Dans cette scène, Vidal va piéger Dorendeu avec une question sur Michelet pour lui montrer qu’elle n’a pas sa place dans la politiques et encore moins dans cette fonction de présidente. Il a bien préparé son coup et, habilement, avec une grande perversité, il se montre odieux et méprisant. Eric Benzekri s’est inspiré d’une anecdote sur François Mitterrand. Ce dernier a humilié un candidat à la députation en le questionnant sur les petites villes de sa circonscription. Dans le cas de Dorendeu, c’est tout autant une histoire de courant politique différent que du mépris de Vidal pour une femme politique. Dans cette saison, Dorendeu va découvrir ce que c’est que d’être à la présidence mais aussi d’être une femme à la présidence alors que la politique a toujours été un milieu misogyne. « Cette saison montre le poids de la fonction mais aussi la solitude du pouvoir, souligne Anna Mouglalis. C’est elle qui prend désormais les décisions et cela n’implique pas que la fonction mais aussi la personne privée. » « Ces gens-là ne sont pas que des monstres, affirme Eric Benzekri. J’aime les hommes politiques. Vraiment. Ce sont des animaux politiques à 100%, sinon ils ne seraient pas à ce niveau, mais ce n’est pas ce que j’aime chez eux. J’aime leur part d’humanité qui révèle une contradiction avec leur côté animal politique. Il y a toujours une facette de leur personnalité que j’aime et ce n’est jamais la même selon l’individu. »

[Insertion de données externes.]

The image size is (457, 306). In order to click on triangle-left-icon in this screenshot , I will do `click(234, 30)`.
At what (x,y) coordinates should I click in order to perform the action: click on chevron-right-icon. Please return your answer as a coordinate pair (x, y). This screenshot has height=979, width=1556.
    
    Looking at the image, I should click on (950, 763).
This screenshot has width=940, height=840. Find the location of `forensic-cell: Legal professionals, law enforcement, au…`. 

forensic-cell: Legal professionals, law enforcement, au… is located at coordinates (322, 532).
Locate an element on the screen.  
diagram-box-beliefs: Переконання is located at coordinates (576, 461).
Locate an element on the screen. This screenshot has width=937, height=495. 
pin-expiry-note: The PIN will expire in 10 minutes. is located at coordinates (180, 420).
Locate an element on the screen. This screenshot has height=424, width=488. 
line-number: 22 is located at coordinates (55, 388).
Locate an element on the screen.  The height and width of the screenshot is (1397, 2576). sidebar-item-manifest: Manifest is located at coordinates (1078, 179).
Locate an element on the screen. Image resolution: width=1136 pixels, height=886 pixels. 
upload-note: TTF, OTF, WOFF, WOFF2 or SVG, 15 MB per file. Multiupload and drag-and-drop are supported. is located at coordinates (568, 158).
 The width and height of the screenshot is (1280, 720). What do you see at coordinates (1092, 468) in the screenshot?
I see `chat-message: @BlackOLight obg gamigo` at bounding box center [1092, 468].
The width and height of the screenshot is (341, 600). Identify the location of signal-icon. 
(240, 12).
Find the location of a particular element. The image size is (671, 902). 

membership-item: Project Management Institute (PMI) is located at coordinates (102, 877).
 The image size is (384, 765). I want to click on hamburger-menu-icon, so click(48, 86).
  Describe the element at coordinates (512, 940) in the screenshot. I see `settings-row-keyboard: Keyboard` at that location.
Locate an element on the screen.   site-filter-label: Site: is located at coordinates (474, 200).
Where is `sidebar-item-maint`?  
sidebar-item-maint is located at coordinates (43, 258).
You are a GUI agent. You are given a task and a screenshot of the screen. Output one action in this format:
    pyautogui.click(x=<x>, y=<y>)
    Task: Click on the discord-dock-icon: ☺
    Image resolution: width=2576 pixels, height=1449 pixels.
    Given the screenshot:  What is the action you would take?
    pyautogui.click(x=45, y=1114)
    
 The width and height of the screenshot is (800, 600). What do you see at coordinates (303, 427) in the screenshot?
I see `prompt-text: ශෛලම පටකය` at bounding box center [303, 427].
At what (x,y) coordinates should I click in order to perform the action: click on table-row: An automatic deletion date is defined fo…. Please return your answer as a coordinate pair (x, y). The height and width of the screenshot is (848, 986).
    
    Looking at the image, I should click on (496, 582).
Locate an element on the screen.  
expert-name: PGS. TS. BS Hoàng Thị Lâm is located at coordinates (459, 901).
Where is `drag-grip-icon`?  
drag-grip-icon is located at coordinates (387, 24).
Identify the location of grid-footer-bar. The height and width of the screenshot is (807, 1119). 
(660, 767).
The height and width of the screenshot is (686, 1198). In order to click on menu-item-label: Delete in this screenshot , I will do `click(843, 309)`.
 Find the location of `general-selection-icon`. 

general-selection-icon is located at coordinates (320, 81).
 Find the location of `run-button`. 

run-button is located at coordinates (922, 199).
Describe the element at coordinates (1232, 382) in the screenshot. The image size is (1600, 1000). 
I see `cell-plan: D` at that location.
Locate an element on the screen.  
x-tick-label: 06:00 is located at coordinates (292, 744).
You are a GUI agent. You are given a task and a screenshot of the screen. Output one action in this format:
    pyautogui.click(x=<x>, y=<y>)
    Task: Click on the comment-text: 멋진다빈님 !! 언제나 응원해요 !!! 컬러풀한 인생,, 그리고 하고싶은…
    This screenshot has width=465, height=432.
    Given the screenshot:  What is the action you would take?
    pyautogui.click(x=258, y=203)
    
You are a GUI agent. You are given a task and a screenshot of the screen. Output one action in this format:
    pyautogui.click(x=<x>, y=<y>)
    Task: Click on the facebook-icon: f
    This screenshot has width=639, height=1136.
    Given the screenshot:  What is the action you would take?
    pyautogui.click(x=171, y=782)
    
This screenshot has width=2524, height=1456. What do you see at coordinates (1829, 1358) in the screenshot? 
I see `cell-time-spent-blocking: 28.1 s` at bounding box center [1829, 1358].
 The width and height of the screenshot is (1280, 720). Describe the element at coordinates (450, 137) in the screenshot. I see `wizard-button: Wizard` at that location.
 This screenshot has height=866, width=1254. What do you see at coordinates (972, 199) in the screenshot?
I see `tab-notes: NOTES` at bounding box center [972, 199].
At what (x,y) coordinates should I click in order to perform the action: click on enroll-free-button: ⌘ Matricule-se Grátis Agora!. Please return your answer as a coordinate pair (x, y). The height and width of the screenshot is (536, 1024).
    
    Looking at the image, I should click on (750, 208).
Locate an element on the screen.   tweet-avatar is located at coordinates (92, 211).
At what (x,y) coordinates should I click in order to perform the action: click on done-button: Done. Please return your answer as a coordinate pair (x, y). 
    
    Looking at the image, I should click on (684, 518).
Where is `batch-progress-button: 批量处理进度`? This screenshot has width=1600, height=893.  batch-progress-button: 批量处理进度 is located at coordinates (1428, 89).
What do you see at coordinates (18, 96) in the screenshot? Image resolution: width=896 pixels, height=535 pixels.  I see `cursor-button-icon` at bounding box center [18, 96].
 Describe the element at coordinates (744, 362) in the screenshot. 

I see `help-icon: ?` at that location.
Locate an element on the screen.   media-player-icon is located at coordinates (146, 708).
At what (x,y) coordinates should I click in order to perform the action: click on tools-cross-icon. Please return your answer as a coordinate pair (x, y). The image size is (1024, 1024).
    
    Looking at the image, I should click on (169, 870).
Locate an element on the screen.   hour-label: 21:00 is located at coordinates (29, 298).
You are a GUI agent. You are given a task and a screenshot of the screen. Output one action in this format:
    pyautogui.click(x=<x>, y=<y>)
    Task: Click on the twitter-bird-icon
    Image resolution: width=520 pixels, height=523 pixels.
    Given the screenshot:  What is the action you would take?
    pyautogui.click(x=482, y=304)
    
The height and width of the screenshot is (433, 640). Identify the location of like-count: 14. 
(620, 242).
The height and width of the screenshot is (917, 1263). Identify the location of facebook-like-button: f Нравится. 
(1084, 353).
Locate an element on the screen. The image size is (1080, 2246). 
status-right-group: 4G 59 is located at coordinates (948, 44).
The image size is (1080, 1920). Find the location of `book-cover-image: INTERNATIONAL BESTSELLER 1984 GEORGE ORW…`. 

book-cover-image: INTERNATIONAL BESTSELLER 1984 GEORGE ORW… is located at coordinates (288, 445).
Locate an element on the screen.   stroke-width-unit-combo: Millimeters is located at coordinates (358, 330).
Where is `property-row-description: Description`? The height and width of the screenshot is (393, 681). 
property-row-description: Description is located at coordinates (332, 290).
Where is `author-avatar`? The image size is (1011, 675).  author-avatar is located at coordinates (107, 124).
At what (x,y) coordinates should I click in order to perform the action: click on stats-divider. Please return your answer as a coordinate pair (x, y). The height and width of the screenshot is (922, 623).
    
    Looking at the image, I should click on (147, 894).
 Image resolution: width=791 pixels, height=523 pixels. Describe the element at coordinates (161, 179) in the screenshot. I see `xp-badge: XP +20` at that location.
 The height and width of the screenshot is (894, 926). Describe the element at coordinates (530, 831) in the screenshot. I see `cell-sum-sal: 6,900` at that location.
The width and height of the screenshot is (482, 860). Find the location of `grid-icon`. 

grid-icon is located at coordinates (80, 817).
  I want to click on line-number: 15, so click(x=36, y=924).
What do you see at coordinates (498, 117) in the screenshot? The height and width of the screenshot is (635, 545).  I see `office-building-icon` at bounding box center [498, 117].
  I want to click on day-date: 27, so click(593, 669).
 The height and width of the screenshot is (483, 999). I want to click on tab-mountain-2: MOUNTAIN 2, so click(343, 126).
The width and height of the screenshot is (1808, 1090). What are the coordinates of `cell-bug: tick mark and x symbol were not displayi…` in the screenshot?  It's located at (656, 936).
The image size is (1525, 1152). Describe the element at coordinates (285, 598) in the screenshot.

Le plan avec François Morel et Anna Mouglalis est mis en boite en deux prises. Pendant ce temps, Eric Benzekri est retourné écrire le huitième et dernier épisode de la saison avec Jean-Baptiste Delafon. Une fois qu’ils l’auront fini, ils réfléchiront sérieusement à la saison 3 mais aussi aux saisons potentielles qui suivront. Ils ne veulent pas faire la saison de trop.